Skeeter wants to write about something that matters in “The Help” by Kathryn Stockett. She just graduated from the University of Mississippi and returns home with a glorified homemaking degree, but she longs for more than the life of her friends who became wives and mothers.

Aibileen is a maid at Elizabeth’s house. As maid, Aibileen looks after her boss’s seventeenth baby, while mourning the premature death of her only son. She devotes herself entirely to the little girl in her care, knowing that her heart will one day break as the child grows older.

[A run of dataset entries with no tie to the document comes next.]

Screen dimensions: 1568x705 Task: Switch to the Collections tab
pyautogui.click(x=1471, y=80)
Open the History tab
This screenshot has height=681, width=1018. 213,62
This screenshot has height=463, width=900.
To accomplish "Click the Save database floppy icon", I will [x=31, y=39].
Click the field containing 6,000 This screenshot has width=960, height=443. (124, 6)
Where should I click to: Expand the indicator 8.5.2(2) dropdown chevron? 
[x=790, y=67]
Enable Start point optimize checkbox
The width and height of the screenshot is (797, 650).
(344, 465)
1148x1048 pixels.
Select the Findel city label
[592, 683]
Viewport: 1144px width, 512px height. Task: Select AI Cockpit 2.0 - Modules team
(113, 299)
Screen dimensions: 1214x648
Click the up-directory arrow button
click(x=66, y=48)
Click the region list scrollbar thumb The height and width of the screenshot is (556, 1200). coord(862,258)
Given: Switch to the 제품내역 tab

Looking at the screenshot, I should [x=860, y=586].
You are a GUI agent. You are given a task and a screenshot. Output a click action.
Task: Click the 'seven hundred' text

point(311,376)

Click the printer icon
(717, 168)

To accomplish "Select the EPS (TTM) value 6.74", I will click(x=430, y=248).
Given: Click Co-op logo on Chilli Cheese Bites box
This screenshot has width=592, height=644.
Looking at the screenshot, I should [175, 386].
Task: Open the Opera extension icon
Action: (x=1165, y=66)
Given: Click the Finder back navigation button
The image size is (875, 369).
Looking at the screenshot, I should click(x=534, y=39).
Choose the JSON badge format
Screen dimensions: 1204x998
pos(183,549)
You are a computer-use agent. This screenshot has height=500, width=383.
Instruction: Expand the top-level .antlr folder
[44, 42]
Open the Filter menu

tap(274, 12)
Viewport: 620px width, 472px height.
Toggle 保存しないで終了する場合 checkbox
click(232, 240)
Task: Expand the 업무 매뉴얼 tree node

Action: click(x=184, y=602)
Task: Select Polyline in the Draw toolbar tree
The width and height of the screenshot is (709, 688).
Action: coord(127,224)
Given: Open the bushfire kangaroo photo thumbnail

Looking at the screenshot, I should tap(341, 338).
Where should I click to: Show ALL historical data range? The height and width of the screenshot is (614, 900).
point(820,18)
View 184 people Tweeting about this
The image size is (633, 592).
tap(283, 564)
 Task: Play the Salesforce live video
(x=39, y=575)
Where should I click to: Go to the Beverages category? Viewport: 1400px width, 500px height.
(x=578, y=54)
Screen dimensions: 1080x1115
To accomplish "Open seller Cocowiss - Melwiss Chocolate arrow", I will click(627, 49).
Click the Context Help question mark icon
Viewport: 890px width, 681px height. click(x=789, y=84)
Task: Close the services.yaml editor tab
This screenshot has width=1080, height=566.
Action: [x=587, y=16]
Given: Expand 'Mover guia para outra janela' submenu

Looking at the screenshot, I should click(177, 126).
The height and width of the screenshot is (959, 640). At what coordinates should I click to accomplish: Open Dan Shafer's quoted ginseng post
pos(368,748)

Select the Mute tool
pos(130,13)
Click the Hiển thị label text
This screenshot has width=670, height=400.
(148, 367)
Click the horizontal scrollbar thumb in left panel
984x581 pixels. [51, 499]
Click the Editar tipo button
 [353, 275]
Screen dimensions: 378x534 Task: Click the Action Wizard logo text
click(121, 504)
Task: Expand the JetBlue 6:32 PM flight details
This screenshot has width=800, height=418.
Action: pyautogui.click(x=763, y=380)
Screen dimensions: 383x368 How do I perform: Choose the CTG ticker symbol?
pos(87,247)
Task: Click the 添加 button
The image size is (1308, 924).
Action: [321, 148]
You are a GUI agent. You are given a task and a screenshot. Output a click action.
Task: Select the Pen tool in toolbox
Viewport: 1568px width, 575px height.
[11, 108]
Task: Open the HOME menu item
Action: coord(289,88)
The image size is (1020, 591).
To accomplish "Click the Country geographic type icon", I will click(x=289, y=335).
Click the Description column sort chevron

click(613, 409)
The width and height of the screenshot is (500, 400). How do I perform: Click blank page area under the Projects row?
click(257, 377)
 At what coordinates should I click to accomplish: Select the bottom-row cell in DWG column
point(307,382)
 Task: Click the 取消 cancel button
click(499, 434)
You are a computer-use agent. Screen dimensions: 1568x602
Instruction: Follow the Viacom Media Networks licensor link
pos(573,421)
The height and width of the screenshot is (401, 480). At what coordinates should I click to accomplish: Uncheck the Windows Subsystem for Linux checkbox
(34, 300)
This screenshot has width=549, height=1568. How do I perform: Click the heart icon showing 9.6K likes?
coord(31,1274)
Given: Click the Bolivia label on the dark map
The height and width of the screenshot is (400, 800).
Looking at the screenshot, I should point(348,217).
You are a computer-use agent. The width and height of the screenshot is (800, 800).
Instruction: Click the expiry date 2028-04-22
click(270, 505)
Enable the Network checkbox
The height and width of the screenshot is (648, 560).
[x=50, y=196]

Aibileen’s best friend, Minny, is a spirited and sassy woman who likes to keep the town on a tight leash. Minny can cook like nobody’s business, but can’t seem to control her tongue. She finds herself working for a new person in town, but soon discovers her new boss is hiding some of her own secrets.

These three women couldn’t be more different from one another, but one plan brings them all together. Skeeter wants to tell their stories as “the help.” As an aspiring journalist, Skeeter decides to interview the reluctant employees about the terrible work conditions and the damage inflicted by their employers.

As the women tell their stories of what it’s like to be African-American women working in the South, these women learn not only about the women around them, but also themselves. Aibileen is finally able to talk about the death of her son and resolve her worries about her employer’s children. Minny learns the value of her sharp tongue and daring actions. And Skeeter realizes her future is far different than that of a housewife.

The underlying messages of the novel are about freedom, equality, the dangers of racism and the respect that all people deserve. Author Kathryn Stockett picks apart the dynamics between men and women of color and their white employers.

Each character explores these dynamics in the hotbed of racism and injustice that was the South in the 1960s. Skeeter fights for freedom from societal pressures, freedom to follow her dreams and freedom for those she now considers her friends. Aibileen searches for the opportunity to live and work on an equal footing for the women who happen to be her employers. Minny battles for the respect that all people deserve as human beings. Aware of her own worth, Minny he respects herself first and demands respect in return.

“All I’m saying is, kindness don’t have no boundaries,” says Aibileen. She, Minny and Skeeter show the world they aren’t that different from one another after all.